Oxygen concentration modulates HDAC1-Mediated regulation of osteogenic signaling pathways in dental pulp cells.

BACKGROUND: Dental pulp regeneration represents a critical frontier in translational dentistry, with dental pulp stem cells (DPSCs) demonstrating exceptional reparative potential through their multipotent differentiation capacity. While oxygen tension is known to influence cellular physiology, its regulatory mechanisms on DPSC osteo/odontogenic differentiation remain poorly understood. METHODS: We established physiologically relevant oxygen gradients (3%, 5%, 21% O(2)) to mimic developmental and pathological pulp microenvironments.

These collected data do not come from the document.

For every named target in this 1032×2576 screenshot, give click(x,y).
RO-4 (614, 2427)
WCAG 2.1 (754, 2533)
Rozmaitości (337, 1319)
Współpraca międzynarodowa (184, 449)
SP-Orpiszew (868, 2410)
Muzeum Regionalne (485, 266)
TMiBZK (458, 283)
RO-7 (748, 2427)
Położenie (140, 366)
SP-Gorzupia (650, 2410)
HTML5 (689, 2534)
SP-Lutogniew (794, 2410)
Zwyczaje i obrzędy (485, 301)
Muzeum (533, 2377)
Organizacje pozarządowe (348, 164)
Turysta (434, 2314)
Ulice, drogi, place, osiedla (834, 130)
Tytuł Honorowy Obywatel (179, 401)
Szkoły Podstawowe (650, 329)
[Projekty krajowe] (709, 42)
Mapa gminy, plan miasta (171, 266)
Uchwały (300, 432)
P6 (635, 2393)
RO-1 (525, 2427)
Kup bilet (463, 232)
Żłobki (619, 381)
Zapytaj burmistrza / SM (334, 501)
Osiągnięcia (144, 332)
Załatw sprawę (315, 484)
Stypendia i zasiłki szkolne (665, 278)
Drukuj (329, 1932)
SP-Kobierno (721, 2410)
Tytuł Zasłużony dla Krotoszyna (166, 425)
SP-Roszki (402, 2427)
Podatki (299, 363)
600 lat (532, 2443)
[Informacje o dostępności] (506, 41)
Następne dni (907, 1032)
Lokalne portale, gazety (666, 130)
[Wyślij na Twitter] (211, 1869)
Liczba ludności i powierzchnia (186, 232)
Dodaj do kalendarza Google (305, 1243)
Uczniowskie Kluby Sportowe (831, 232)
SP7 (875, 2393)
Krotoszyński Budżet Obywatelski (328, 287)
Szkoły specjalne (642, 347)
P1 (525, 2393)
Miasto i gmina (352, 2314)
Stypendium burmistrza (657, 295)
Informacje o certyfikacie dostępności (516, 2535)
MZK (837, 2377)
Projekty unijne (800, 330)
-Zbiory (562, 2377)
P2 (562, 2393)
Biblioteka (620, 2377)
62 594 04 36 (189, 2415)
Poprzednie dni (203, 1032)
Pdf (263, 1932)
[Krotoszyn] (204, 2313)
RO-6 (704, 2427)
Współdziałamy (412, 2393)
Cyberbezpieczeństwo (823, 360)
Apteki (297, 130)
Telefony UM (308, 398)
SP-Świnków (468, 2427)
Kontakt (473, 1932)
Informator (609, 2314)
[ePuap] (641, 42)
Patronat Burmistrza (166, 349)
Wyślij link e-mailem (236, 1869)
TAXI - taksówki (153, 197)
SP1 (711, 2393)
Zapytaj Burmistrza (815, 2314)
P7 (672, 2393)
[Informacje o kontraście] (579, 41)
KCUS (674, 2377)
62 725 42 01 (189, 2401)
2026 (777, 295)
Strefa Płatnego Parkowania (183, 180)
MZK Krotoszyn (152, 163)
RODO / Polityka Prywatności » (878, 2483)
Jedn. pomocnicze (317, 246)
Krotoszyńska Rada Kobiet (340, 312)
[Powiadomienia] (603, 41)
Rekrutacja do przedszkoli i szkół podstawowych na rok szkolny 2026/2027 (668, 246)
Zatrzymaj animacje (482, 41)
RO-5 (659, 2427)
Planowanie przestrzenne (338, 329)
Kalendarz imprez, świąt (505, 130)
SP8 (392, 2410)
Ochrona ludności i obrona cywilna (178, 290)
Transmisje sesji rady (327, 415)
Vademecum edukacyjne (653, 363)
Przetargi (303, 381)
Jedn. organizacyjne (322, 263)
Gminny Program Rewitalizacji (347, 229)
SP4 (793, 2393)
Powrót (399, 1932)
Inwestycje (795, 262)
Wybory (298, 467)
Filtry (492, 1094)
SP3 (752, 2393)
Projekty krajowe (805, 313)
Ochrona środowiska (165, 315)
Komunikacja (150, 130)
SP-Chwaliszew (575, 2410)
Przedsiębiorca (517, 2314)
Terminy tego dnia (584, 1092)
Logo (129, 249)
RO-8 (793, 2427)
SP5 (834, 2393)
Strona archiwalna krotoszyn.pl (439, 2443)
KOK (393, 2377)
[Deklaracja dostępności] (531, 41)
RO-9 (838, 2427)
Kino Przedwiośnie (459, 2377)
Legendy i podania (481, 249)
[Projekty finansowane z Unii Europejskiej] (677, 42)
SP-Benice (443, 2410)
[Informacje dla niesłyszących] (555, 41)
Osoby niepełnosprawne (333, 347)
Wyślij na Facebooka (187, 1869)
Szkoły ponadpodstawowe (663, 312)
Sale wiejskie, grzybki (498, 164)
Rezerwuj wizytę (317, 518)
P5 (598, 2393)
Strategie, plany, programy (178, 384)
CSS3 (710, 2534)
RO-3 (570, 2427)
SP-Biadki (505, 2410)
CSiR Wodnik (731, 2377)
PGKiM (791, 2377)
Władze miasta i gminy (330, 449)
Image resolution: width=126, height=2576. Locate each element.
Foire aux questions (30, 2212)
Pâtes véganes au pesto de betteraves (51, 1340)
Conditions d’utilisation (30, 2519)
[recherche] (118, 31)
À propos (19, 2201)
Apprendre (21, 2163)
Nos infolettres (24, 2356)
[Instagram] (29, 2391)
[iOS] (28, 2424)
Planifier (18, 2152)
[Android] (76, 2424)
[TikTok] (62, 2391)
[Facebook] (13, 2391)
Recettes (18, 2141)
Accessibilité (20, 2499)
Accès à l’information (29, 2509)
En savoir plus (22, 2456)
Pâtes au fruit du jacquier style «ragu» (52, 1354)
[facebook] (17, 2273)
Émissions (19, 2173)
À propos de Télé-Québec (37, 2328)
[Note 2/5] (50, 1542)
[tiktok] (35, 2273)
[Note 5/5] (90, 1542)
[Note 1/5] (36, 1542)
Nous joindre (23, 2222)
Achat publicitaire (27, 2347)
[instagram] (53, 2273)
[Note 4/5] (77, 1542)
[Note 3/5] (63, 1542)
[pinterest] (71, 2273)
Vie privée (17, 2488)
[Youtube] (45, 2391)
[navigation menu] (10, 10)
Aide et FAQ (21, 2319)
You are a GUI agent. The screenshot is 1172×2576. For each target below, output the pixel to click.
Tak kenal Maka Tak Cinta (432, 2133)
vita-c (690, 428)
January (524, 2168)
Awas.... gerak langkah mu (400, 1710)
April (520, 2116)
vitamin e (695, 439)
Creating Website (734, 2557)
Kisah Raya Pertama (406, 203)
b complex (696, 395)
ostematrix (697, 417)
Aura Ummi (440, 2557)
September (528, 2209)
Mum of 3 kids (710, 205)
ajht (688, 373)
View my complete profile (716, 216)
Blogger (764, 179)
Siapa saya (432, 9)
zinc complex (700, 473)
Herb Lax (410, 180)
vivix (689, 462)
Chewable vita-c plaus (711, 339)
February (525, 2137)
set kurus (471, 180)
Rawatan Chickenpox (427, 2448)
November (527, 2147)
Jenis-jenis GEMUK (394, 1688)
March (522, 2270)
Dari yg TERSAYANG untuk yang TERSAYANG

Cellular proliferation and osteogenic capacity were assessed through flow cytometry, CCK-8 assays, and Live/Dead staining. Differentiation markers (RUNX2, OCN, ALP, DSPP) were quantified via qRT-PCR, immunoblotting, and enzymatic activity assays. Pharmacological inhibition studies using Oltipraz (HIF-1α inhibitor) and Valproic acid (HDAC inhibitor) elucidated pathway interactions. Publicly available transcriptomic datasets were analyzed to identify hypoxia-regulated pathways, and protein interactions were predicted using bioinformatics tools. RESULTS: Moderate hypoxia (5% O(2)) significantly enhanced DPSC proliferation (p < 0.05 vs. normoxia) and upregulated osteogenic markers at transcriptional (1.8-3.2 fold) and translational levels. Severe hypoxia (3% O(2)) suppressed both proliferation (p < 0.01) and differentiation markers (0.4-0.7 fold). HIF-1α inhibition reversed 5% O(2)-mediated osteogenic enhancement (p < 0.01), while HDAC1 blockade with Valproic acid rescued differentiation capacity under 3% O(2) (1.5-2.1 fold induction). Mechanistically, HDAC1 appeared to influence HIF-1α protein levels in an oxygen-dependent manner, and its inhibition affected pathways consistent with alterations in chromatin remodeling, influencing VEGFA-mediated osteogenic signaling. CONCLUSION: Our findings establish an oxygen-sensitive HDAC/HIF-1α regulatory axis governing DPSC fate determination. The biphasic response to hypoxia gradients suggests microenvironmental optimization strategies could enhance pulp regenerative outcomes. These insights provide mechanistic foundations for developing HDAC-targeted approaches in endodontic regeneration.